La terre n’est pour lui qu’un lieu de passage, et l’on n’y reste pas assez longtemps pour prendre la peine de s’y installer. Une maison est donc un luxe inutile, et qui ne vaut pas le travail qu’elle coûte. Une hutte en terre, et, ce qui est mieux encore, une tente que l’on emporte avec soi et qui permet de changer de latitude, voilà l’habitation qui lui convient. Les meubles dont nous encombrons nos maisons seraient un embarras pour lui. Qu’a-t-il besoin de lits, de tables, de chaises et de mille choses que nous croyons indispensables ? Il dort, il s’assit et mange très bien par terre.

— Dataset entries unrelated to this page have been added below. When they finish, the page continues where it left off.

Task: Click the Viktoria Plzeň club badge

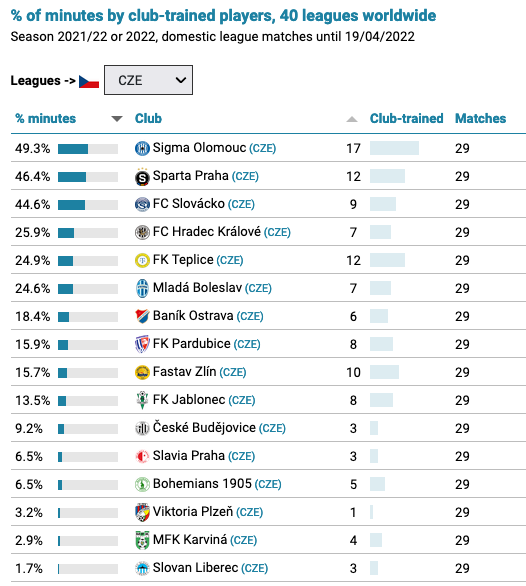Action: (x=142, y=512)
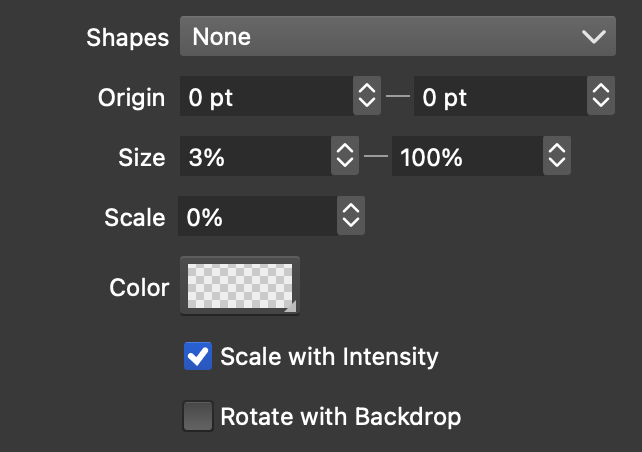Click the Color swatch corner disclosure triangle
The image size is (642, 452).
(290, 308)
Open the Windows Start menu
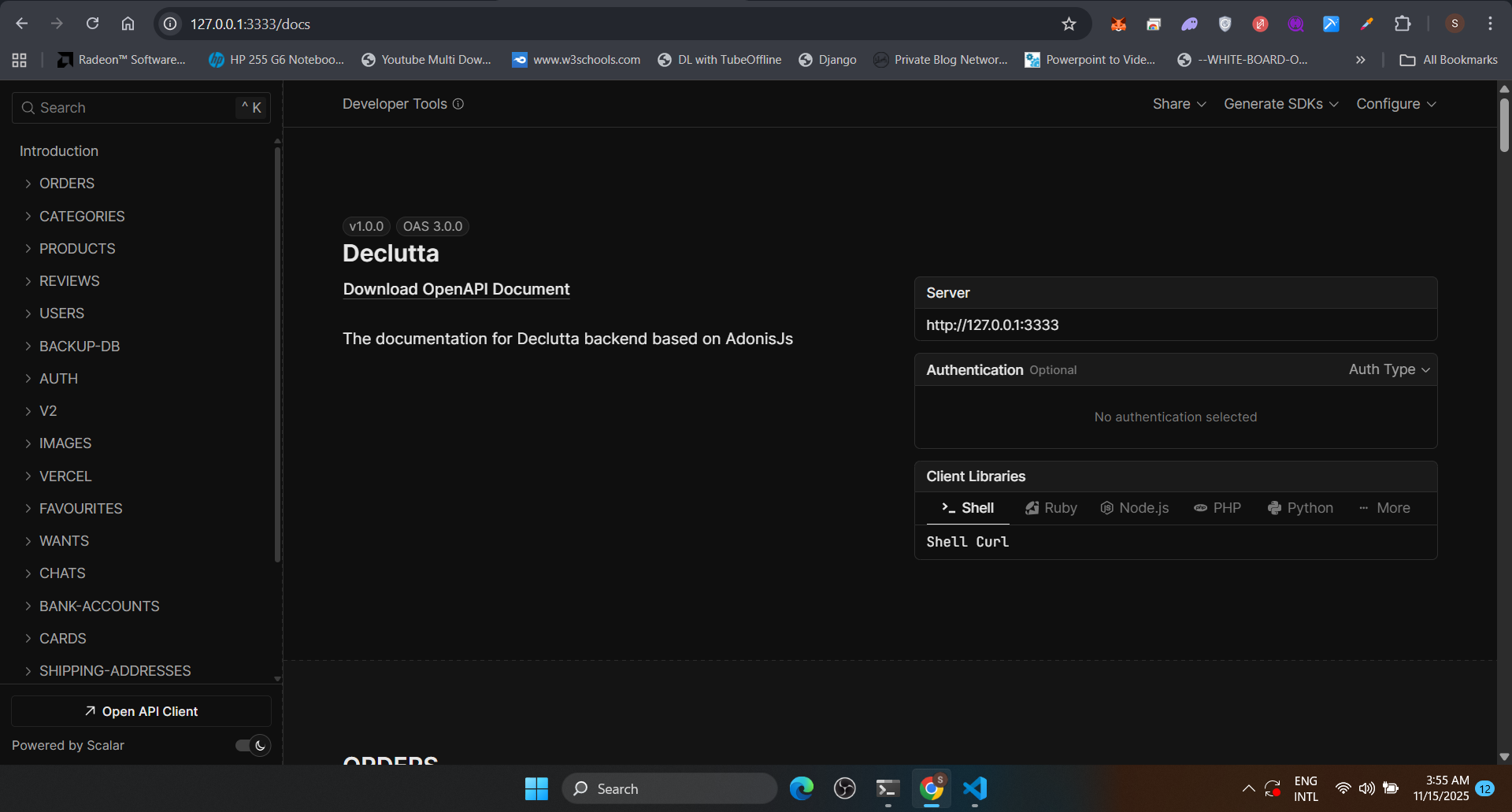 pos(536,788)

Ce qu’il aime, c’est la vie en plein air, libre, insouciante du lendemain, c’est le far niente, à l’ombre des palmiers quand il fait chaud, et sous les rayons du soleil quand vient l’hiver ; c’est la course vagabonde au galop de son cheval, à travers les vastes solitudes du désert ; c’est l’éternel voyage en caravane vers une terre promise imaginaire qu’il n’atteint jamais.

Certes, tout n’est pas faux dans cette philosophie arabe, et l’on pourrait même dire peut-être : ce n’est que l’exagération de la vérité. Mais vous savez qu’il n’y a pas que les Arabes qui exagèrent la vérité !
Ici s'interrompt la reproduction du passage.